O Imortal Hulk e o horror
“Há sempre duas pessoas em todo espelho”. Com essa frase enigmática somos colocados dentro da história de O Imortal Hulk, em seu primeiro volume, escrita por Al Ewing e desenhada por Joe Bennett. A HQ, premiada no Eisner como “Melhor Série” apresenta um Hulk um tanto quanto diferente. Ele aqui parece ter aceitado de vez toda sua condição física e psicológica, restando simplesmente conviver com ela. No entanto, há uma busca eterna e o conflito existente entre suas duas personalidades. Assim, somos levados a maior pergunta desse início: Homem, monstro… ou ambos? Como Bruce Banner/Hulk poderia ser definido, caso colocado em alguma categoria.
Desse complexo jeito somos postos dentro de uma narrativa um tanto quanto complicada e arraigada. E isso, impressionantemente, não é um sentido negativo para essa questão, apenas uma constatação. Em diversos momentos é possível quase perceber um estilo dramático bem característico da Era de Prata dos quadrinhos, com diversos diálogos entrecortados e uma arte na qual traz todo esse peso contido. E, nesse ponto, é possível perceber muito bem como o protagonista se comporta quase como uma confusão ambulante, sem saber muito bem o que seria. Ele busca questionamentos internos, para depois ser interpelado pela figura monstruosa (“a noite chegou e agora é a hora dele”).
A imagem acima ilustra bem toda essa capacidade do quadrinho de buscar as capacidades do personagem título.

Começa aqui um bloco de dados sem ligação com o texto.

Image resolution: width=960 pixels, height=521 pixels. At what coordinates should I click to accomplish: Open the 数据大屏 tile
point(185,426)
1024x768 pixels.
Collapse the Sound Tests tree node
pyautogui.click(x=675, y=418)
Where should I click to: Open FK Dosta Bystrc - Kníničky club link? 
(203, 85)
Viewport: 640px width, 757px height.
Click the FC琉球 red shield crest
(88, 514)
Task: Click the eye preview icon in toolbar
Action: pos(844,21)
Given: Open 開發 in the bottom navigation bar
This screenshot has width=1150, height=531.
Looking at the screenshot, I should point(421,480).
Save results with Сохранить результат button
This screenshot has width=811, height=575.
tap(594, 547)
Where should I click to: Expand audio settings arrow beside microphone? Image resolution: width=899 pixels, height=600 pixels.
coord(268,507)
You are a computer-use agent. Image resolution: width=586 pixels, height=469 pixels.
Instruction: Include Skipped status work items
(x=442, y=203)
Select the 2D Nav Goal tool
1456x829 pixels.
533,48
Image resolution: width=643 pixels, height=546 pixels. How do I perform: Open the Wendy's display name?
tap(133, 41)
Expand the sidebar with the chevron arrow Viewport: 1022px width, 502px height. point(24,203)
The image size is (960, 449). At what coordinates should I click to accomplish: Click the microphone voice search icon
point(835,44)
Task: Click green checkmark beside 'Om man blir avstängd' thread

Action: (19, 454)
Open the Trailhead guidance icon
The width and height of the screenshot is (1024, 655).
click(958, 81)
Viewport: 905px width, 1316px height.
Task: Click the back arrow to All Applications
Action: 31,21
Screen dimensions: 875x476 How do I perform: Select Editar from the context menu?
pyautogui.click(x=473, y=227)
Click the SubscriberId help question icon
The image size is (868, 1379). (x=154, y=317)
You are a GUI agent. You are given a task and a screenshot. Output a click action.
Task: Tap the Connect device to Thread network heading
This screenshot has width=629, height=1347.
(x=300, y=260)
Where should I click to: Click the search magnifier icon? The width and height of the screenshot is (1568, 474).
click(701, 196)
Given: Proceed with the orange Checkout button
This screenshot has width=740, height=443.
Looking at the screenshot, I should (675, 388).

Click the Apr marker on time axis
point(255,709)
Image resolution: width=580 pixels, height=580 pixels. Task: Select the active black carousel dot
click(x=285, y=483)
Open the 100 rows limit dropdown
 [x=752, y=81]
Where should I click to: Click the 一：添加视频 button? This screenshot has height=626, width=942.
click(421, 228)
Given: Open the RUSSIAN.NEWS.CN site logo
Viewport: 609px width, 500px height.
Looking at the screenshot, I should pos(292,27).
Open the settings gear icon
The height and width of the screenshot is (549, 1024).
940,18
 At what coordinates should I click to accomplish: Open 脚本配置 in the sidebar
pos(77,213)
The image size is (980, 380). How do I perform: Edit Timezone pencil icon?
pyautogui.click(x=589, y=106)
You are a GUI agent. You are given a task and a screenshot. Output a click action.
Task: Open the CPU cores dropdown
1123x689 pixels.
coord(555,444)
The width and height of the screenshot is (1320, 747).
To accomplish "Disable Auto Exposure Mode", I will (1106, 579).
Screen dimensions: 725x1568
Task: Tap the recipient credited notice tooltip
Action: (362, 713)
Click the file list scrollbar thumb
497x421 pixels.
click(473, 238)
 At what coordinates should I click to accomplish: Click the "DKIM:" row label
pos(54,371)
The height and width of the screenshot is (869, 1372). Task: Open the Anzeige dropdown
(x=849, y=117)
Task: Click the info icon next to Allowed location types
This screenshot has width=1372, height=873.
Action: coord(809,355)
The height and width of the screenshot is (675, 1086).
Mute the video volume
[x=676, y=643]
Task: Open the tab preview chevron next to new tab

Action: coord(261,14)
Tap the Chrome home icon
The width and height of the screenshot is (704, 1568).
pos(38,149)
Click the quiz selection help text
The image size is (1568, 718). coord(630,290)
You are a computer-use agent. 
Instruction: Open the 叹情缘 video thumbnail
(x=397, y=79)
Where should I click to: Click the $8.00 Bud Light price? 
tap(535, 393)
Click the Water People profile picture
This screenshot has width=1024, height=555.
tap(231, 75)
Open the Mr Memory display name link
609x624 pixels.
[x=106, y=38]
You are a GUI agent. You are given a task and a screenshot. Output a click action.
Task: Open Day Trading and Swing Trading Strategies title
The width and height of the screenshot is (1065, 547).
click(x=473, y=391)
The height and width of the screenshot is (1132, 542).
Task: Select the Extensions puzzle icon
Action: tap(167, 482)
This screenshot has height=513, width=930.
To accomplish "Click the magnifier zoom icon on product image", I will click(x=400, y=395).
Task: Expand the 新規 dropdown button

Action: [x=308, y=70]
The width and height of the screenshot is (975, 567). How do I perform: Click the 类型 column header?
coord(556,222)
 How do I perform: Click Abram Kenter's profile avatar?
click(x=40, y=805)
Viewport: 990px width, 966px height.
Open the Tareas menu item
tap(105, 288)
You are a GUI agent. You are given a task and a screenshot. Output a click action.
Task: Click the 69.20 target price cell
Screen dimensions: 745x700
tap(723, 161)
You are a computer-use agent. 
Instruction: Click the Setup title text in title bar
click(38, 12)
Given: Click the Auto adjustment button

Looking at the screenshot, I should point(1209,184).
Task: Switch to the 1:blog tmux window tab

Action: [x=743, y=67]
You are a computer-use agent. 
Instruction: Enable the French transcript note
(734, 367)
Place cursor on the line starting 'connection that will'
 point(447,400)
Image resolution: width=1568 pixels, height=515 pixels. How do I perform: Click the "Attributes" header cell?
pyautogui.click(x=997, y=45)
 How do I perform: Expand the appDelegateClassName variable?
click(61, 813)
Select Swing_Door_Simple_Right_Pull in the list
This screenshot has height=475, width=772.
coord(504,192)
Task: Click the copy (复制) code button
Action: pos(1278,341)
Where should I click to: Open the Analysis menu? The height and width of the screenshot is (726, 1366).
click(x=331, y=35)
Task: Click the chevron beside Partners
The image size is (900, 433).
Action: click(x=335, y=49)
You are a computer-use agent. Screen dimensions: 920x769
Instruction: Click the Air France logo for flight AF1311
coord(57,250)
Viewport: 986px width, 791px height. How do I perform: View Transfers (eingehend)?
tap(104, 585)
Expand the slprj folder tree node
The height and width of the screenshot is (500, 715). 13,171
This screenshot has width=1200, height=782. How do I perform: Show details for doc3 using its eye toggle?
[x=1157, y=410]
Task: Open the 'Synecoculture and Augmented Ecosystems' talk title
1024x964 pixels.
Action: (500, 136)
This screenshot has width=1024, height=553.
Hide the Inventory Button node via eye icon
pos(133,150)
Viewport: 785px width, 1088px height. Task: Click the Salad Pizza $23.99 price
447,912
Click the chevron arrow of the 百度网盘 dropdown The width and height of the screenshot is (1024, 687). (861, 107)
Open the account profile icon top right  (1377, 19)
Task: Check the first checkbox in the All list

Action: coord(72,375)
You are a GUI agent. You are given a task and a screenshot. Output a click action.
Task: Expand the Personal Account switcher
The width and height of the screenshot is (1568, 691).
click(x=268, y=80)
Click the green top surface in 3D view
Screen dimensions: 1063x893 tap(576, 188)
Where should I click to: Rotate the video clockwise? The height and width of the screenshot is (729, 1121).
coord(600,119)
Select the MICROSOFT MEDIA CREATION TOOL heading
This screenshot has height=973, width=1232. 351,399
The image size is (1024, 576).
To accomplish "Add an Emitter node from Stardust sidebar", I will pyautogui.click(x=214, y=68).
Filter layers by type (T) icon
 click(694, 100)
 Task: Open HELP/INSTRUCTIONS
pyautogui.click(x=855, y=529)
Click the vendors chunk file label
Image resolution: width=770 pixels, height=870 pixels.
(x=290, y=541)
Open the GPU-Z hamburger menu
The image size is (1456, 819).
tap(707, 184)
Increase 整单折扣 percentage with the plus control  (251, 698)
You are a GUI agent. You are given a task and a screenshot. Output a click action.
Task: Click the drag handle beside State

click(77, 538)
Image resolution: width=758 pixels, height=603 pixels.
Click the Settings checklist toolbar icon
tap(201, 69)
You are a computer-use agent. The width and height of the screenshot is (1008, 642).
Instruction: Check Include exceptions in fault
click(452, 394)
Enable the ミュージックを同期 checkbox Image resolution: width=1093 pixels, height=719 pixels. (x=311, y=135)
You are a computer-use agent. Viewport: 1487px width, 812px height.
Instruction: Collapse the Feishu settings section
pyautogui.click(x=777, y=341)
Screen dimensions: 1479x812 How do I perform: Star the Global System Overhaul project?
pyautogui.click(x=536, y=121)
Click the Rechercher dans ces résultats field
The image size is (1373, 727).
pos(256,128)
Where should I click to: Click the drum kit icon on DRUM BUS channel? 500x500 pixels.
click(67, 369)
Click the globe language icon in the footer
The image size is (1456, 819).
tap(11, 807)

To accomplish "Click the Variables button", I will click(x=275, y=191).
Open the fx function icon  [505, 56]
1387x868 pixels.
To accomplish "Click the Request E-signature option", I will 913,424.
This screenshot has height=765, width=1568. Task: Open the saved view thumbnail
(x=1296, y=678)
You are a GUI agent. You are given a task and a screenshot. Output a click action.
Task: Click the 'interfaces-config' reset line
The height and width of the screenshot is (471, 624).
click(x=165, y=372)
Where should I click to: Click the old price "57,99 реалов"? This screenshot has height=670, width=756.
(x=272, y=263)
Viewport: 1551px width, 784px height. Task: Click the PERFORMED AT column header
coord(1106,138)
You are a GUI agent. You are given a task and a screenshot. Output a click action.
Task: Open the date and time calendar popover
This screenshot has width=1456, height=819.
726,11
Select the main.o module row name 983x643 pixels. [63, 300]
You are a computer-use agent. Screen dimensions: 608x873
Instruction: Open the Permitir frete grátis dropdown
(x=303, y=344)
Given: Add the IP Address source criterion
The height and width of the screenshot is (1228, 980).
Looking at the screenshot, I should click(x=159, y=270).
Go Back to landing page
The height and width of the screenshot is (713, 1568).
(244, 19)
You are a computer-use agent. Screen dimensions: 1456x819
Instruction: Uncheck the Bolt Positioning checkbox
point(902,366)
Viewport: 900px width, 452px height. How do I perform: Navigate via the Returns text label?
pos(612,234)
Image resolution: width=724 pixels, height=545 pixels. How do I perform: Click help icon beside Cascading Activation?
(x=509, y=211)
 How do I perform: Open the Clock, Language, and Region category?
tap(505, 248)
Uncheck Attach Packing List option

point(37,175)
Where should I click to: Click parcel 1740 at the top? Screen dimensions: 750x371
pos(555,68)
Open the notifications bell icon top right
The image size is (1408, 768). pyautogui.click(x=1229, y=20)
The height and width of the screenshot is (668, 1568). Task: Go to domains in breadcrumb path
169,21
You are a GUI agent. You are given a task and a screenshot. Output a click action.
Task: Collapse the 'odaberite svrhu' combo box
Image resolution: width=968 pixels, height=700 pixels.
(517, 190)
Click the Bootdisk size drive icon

Bennett escolhe não aquela forma clássica de um humano gigantesco e verde, mas busca traços bastante animalescos. Os olhos expressivos, sua violência e brutalidade perante qualquer pessoa. Esses elementos recorrem a uma certa distância do público perante a Banner. Ele não é mais simplesmente o mocinho das histórias da Marvel, porém adquire um papel de um ser constante mutação. De um humano, na sua essência. Ao mesmo tempo que, também, de um monstro modificando todos os seus elementos físicos.
Ele assume, desse jeito, características similares a Wolverine, por exemplo. Contudo, há uma busca por uma grande filosofia por detrás de tudo, não a toa esse desenvolvimento pautado na relação entre pai e filho, onipresente nesse primeiro volume. É interessante perceber que, ao chegamos no fim das páginas, pouco tiramos de uma conclusão exata sobre o que aconteceu. Vemos pessoas quebradas por todos os lados e uma tentativa de entendimento sobre si de cada uma delas. Inclusive, do assaltante logo na abertura. Esse, a primeira vítima de uma fúria social colocada na figura do Hulk, acaba por ser mais uma das personas desenvolvidas em torno da ideia da personalidade.
E é nesse sentido que percebmos como há dentro dessa obra uma carga de desenvolvimento psicológico e emocional. Como diz o próprio Ewing em seu texto final, “O que você acha?”. Seríamos apenas homens, seríamos monstros ou um híbridos dos dois? É quase impossível responder sem repensar sobre as diversas ações e atitudes não humanas provocadas pelos dito humanos. Assim como seria impossível não repensar toda a mitologia dos heróis. Eles seriam realmente salvadores de algo? Ou simplesmente ególatras? É complexo quando esse questionamento chega mais afundo até dentro das próprias HQs das grandes editoras.
Com todos esses elementos, é impossível não admirar um quadrinho como O Imortal Hulk. A carga filosófica trazida por detrás desses elementos primários de uma narrativa – já intrigantes por si só -, corroboram toda uma temática sobre solidão e isolamento dentro do meio social, além de pensamentos sobre o que realmente nos tornaria humanos. Se esse debate tem sido realizado perante as máquinas, pelo fato das emoções não estarem contidas naturalmente nelas, por que não pensar nisso sob uma perspectiva dos mesmos humanos? Afinal, estamos todos sob a mesma conduta dita ética e moral. E aí? Seríamos, com essa questão, seres humanos, monstros ou os dois?